Pixel coordinate grounding data:

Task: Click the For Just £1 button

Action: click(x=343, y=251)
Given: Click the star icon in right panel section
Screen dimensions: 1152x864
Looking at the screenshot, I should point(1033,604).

> [Activity]:
Return exactly the lines from the one containing "Given: Click the" through the last line of the records above, both included, and nothing else.

> [Output of the exercise]:
Given: Click the star icon in right panel section
Screen dimensions: 1152x864
Looking at the screenshot, I should point(1033,604).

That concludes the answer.